The skin peeling has slowed down, but in some areas, it has continued. It is annoying him, but otherwise it isn't harmful.



Overall, he just wants to go back to having a normal summer, spending time with his friends and go swimming.

Sleep Study

A few months ago, Azer started using a Fitbit. Since he can track his sleep with it, he was noticing that he is far more restless when he sleeps than he should be. He also has been noticing that he will have periods of sleeping with his eyes open during the day. Since sleep apnea can happen as CF progresses, we decided to try to schedule a sleep study while he was inpatient.

They were able to schedule it for Sunday night. They came in, attached sensors and electrodes to his head, nose, arms and legs. The results came back and he does not have sleep apnea, but he sleeps so restless, he does not obtain REM sleep. I haven't heard if there is any help for this, but at least we know he is breathing well while he sleeps.

July 15, 2018

Changes Needed

So, it's nearly been 7 days since Azer's been on three IV antibiotics. Azer was feeling discouraged last night. Even though his lung function test Thursday was up, he feels like his lungs haven't gotten better and says they feel full and irritated. He was worried that if he went home, his lungs would just nose dive.

 He did a great job this morning explaining to his Pulmonologist how he felt.
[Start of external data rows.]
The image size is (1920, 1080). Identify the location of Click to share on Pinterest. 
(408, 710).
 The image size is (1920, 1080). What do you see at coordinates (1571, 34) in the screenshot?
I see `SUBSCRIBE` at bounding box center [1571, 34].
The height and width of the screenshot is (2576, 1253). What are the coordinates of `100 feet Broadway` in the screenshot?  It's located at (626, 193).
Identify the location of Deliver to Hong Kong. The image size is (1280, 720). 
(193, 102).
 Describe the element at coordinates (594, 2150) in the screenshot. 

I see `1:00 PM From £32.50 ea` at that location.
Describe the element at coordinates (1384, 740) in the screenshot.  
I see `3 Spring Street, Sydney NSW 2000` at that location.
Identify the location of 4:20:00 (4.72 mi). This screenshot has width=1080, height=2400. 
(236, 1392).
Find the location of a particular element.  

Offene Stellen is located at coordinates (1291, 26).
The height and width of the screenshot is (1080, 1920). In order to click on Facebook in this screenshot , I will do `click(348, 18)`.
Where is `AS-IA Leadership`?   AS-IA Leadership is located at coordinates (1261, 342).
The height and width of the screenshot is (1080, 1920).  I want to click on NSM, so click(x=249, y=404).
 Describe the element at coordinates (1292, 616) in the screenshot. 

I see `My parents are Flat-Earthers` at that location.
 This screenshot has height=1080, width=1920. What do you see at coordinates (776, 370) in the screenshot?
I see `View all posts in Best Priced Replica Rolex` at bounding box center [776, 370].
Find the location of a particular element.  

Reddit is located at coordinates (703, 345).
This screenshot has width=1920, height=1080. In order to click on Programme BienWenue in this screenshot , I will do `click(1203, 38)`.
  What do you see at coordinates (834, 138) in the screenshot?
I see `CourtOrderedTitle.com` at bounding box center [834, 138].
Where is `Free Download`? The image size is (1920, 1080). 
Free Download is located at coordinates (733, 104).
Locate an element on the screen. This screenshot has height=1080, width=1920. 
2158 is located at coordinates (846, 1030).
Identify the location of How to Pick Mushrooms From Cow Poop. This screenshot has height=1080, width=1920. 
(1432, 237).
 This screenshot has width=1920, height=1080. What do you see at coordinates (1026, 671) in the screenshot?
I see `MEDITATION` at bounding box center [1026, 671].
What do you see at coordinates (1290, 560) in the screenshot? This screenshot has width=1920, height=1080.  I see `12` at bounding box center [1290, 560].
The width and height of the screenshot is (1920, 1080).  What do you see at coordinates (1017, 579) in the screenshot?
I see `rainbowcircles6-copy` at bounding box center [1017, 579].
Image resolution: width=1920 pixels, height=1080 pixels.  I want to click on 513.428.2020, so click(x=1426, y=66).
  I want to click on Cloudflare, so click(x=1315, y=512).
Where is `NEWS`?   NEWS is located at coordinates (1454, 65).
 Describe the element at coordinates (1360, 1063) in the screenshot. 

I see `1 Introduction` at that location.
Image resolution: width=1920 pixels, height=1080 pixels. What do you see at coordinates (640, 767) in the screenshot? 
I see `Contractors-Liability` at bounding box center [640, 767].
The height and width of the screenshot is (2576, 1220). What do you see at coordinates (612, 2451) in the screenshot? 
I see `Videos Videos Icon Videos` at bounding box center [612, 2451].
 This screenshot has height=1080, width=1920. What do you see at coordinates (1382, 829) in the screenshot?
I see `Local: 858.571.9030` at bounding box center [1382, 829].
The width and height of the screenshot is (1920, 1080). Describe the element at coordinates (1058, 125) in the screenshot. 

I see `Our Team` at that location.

Azer said that using the IPV has done a great job clearing the mucus out, and the bronciodilator is opening his lungs, but feels that the antibiotics he's on are not killing whatever is making his lungs sick. The doctor agreed with Azer and told him that the PFT is just one indicator in how his lungs are doing, and they really take into consideration how he feels.

So, the staff will present the data from this week to Azer's main pulmonologist and she may change his antibiotics, or he may have a bronchoscopy this week. Either way, it's not looking like he will go home quite as soon as we had hoped.

July 14, 2018

Worsening skin





Dermatology was contacted again. They said that this was not unusual, but they can't explain why it started nor when it will stop or how far it will progress. They are not concerned because it is just affecting the top layers of skin. They suggested that he puts vaseline on and wear socks and gloves. (I will not be offended if everyone replies to this post with "it puts the lotion on its skin" memes)

July 13, 2018

Dressing change and Frisco Rough Riders

It would be normal to think inserting a long term IV would be painful, but dressing changes are very painful. Azer had to have his dressing changed a few days earlier than normal as it was coming off. This can be dangerous as it can lead to bacteria entering the blood stream right near the heart. 

Child life surprised Azer today. A few players from the Frisco Rough Riders were here, and came to visit him. He was so excited! They talked baseball, about him being a southpaw, and watching him play an MLB game on the Xbox. Azer's eyes lit up when one of the players mentioned that he met Barcelona Colin (a Texas Rangers pitcher). It was a wonderful experience for him!